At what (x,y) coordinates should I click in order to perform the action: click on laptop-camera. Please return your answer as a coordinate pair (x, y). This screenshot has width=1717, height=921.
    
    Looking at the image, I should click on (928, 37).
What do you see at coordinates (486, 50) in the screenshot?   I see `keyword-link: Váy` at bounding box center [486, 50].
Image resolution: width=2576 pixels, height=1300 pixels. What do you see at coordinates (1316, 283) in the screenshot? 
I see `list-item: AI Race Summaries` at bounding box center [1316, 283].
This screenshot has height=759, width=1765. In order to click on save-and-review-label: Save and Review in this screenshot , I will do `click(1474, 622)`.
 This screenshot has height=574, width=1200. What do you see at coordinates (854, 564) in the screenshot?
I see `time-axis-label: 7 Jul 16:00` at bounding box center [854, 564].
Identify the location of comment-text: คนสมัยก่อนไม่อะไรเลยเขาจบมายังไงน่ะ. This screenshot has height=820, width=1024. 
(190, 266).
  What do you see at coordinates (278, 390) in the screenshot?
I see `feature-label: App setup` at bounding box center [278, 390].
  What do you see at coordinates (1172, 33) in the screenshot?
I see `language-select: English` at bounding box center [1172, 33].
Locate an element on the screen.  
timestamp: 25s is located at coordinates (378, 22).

***

▶ [Required work]
Copy every line of the data above, word for word and in the same order.

▶ [The answer]
At what (x,y) coordinates should I click in order to perform the action: click on laptop-camera. Please return your answer as a coordinate pair (x, y). This screenshot has width=1717, height=921.
    
    Looking at the image, I should click on (928, 37).
What do you see at coordinates (486, 50) in the screenshot?   I see `keyword-link: Váy` at bounding box center [486, 50].
Image resolution: width=2576 pixels, height=1300 pixels. What do you see at coordinates (1316, 283) in the screenshot? 
I see `list-item: AI Race Summaries` at bounding box center [1316, 283].
This screenshot has height=759, width=1765. In order to click on save-and-review-label: Save and Review in this screenshot , I will do `click(1474, 622)`.
 This screenshot has height=574, width=1200. What do you see at coordinates (854, 564) in the screenshot?
I see `time-axis-label: 7 Jul 16:00` at bounding box center [854, 564].
Identify the location of comment-text: คนสมัยก่อนไม่อะไรเลยเขาจบมายังไงน่ะ. This screenshot has height=820, width=1024. 
(190, 266).
  What do you see at coordinates (278, 390) in the screenshot?
I see `feature-label: App setup` at bounding box center [278, 390].
  What do you see at coordinates (1172, 33) in the screenshot?
I see `language-select: English` at bounding box center [1172, 33].
Locate an element on the screen.  
timestamp: 25s is located at coordinates (378, 22).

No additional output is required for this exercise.